В дне, из которого ты бежишь, за твоей спиной, струпатые землянки «полярников», покрытые коростой руки и изъеденные трахомой глаза твоих сверстников, живые кресты-сосны на могилах твоих родителей. И бродят у этих сосен, землянок и могил, возле живых и мертвых, детей и взрослых фашистские призраки-псы, не дают покоя мертвым, вгоняют в холодный пот живых. И живые сегодня встают с кирками, топорами и боронами, чтобы навсегда заступить дорогу черным псам, вытравить о них память.

Там, куда ты рвешься, такой же день, и живим он таким же воздухом, И черный пес-призрак ходит теми же стежками, дышит таким же пороховым гаром. Его гаром-дыханием отравлены и Робя, и Лиса, и Тамара, и... взрослые. Потому взрослые и не могут тебе сегодня ничем помочь. День один, и солнце для них и для тебя стоит над землей одно. И все одинаково рвутся из этого дня. Взваливают на плечи порой непосильное. Ты тоже на их плечах. На их плечах детприемники, развалины, мертвые и живые, голод и стон. Все в одной торбе — и соль и пшеница... Разве посильно это человеку? Но только так и надо в этой жизни. Так и надо, если хочешь дождаться следующего дня, если хочешь, чтобы он был не на костылях, сбросил и сжег иссеченную шинель, загои́л струпатую землю, накормил ее, дал вдохнуть ей вместо пороха запах колосящихся хлебов.

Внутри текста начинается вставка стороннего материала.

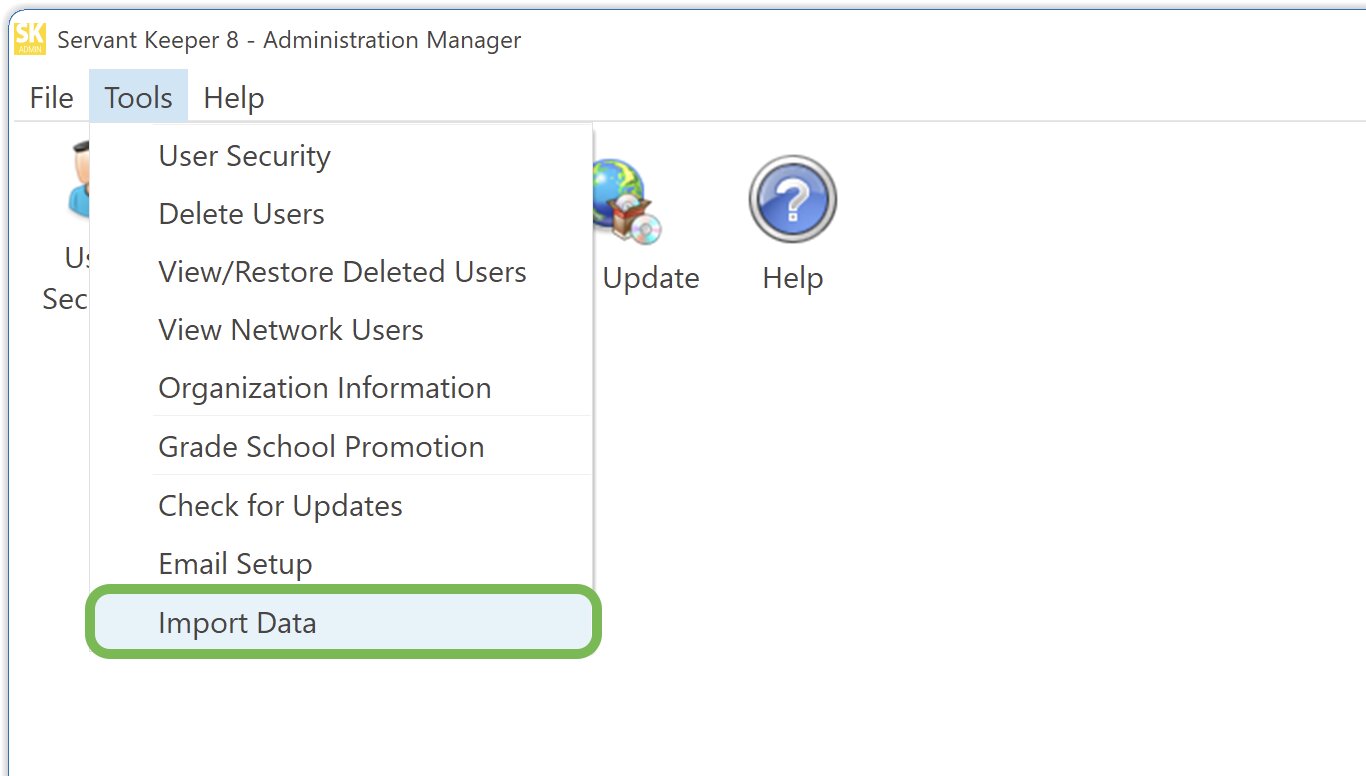The width and height of the screenshot is (1366, 776).
Task: Select User Security from the Tools menu
Action: [x=243, y=156]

«С горок не спускать», «Не кантовать», — выбивала дробь Андреева ферма. «С горок не спускать», «Не кантовать», — бормотал, предупреждал сцепщиков, милиционеров, приближающуюся станцию Андрей.

Энск-I — опасная станция. Это знают все беспризорники от Клинска до Москвы. Знает и Андрей, В первый раз на этой станции он чудом ушел от красноголовиков. Тогда из вагона товарняка его выгнало любопытство, потому что в мире нет более любознательных людей, чем беспризорники. Беспризорник и становится настоящим беспризорником, лишь когда познает все о станциях, вокзалах, милиции города, когда его память может служить путеводителем для его товарищей.

С целью расширения кругозора и вышел тогда на перрон Энска-I Андрей. Вышел потому, что это был первый областной огромный город на его пути. И в этом городе находился второй по величине и красоте вокзал в мире (первым считался новосибирский, пока на его фасаде не появилась трещина). Так что миновать Энск-I, не посмотрев вокзала, было просто невозможно. И Андрей, разинув рот, смотрел на бородатых и приземистых партизан, нарисованных прямо на каменной стене. Они словно пытались уйти с этой стены, и вели их алые ленты на косматых шапках, до того здорово были нарисованы эти ленты. И мир для Андрея распахнулся, стал понятнее и ближе ему, потому что этот Энск-I, оказывается, точно такой же, как и его родной Клинск. Лучше один раз увидеть, чем десять раз услышать. А Андрей даже потрогал руками нарисованных на стене бородачей.

Потрогал и затрепетал от радости, что свет хоть, оказывается, и велик, но и за Клинском есть добрые, настоящие люди. Значит, не пропадет он в этом мире, не затеряется. И пошел он уже по перрону от вокзала с любовью к незнакомому городу и его людям, с любовью к этому миру, с тайной надеждой, что он отыщет, встретит на своем пути не нарисованную масляными красками по каменной стене доброту и силу, а настоящую.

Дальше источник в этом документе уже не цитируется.